Although the material holds pictures, none belong in the copy; transcribe exactly, and only, the lines from the one with "Where should I" through the end.

[Material for this exercise Boundary: Start]

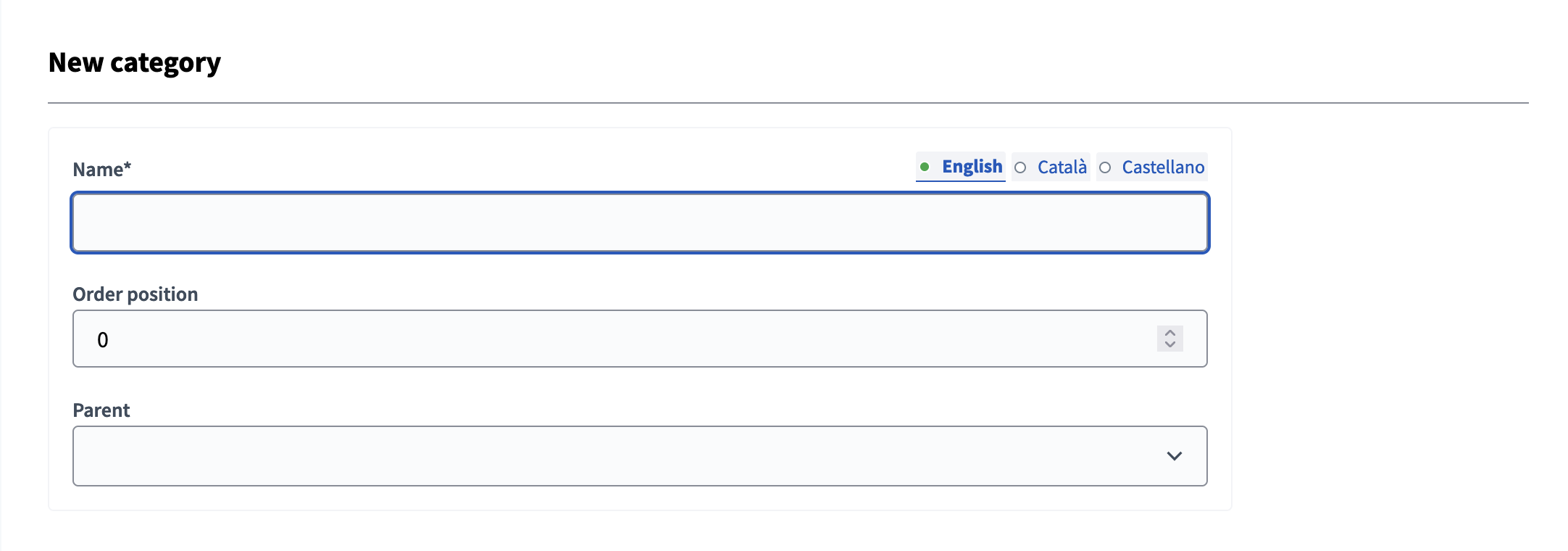Click the empty radio circle beside Castellano
The image size is (1568, 551).
(1106, 167)
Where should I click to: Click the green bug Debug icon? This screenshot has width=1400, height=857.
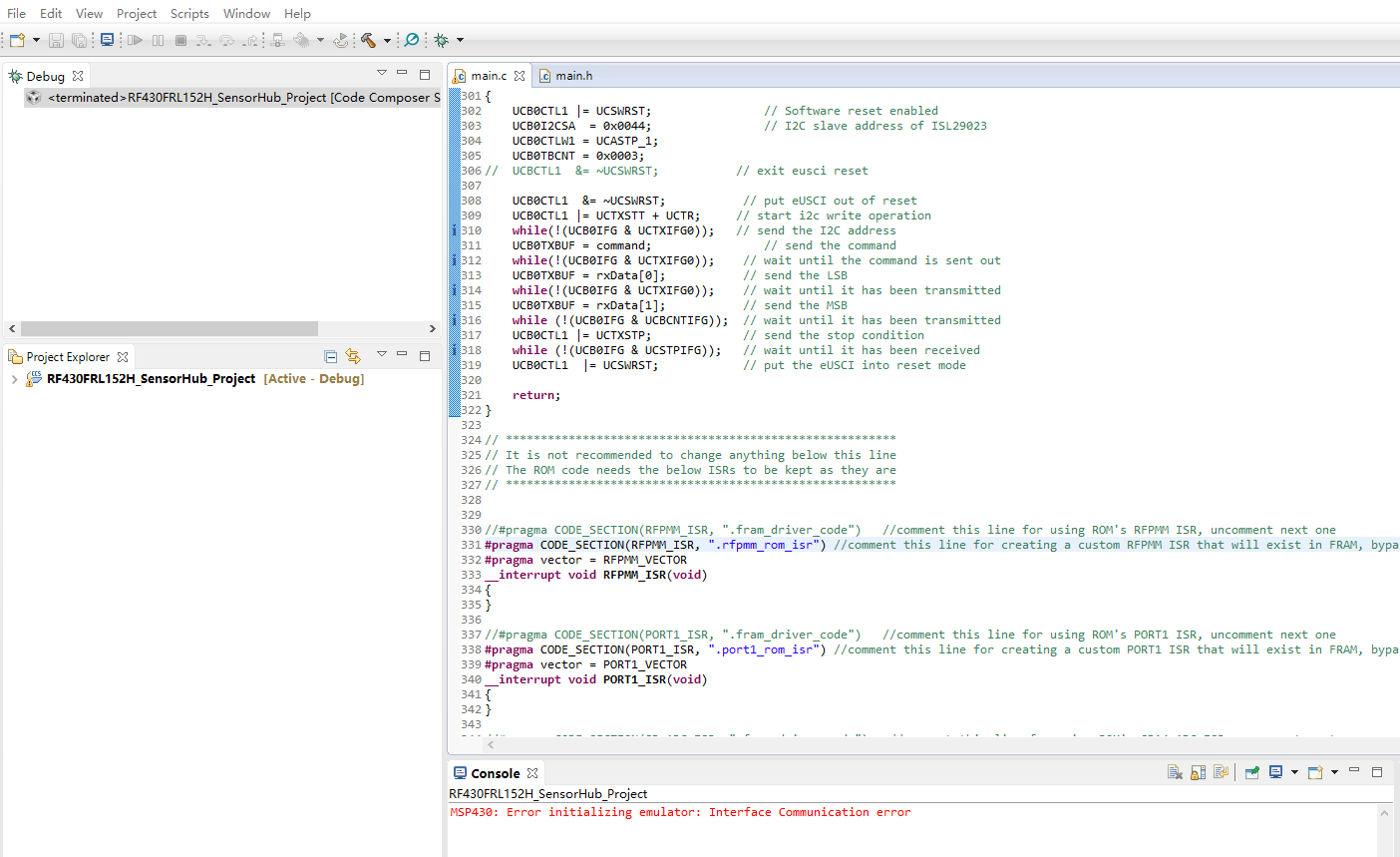[x=441, y=40]
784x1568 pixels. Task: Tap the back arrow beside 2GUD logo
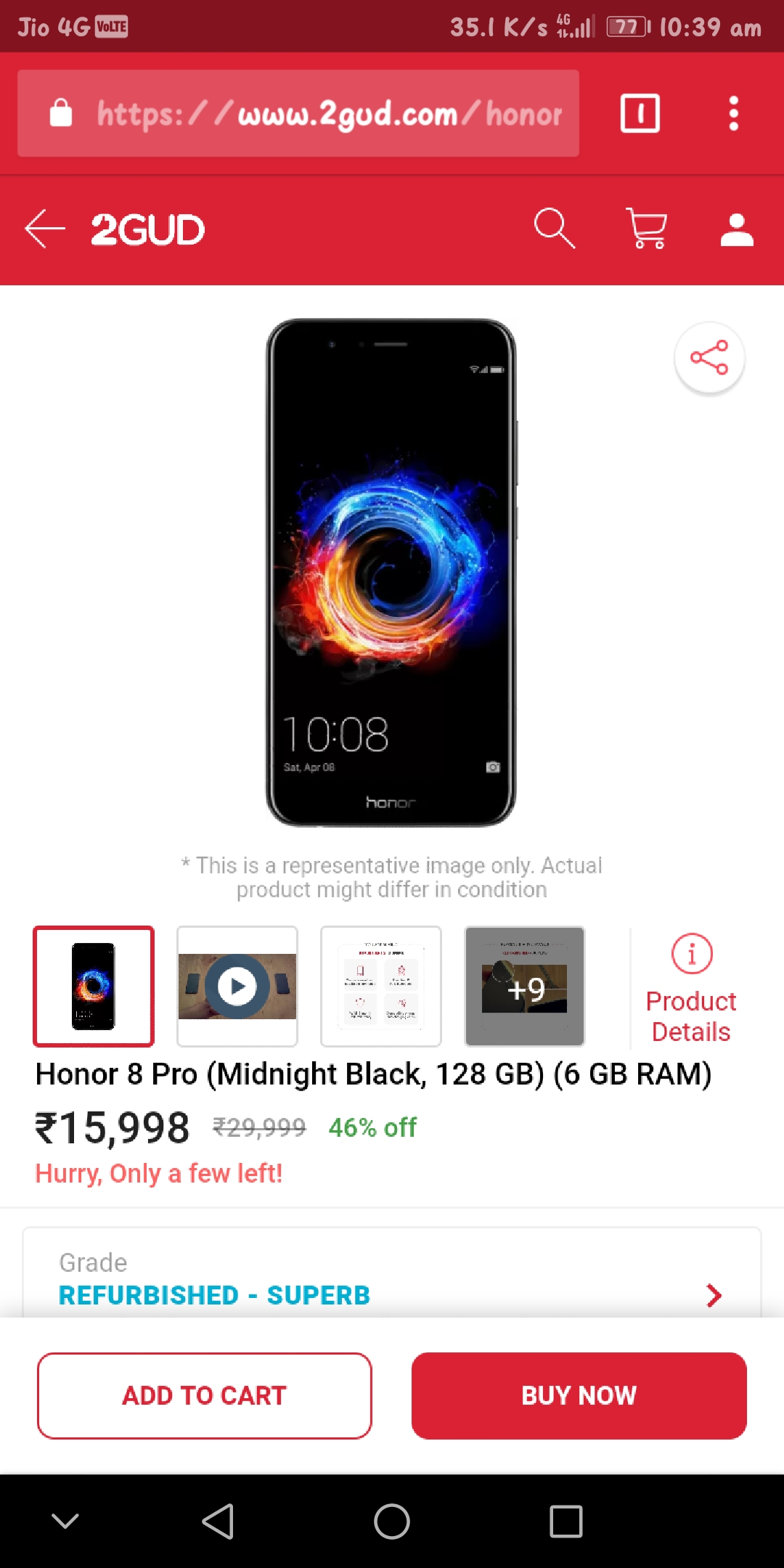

[Material for this exercise Boundary: End]

== The answer ==
Where should I click to: Click the green bug Debug icon? This screenshot has width=1400, height=857.
[x=441, y=40]
784x1568 pixels. Task: Tap the back arrow beside 2GUD logo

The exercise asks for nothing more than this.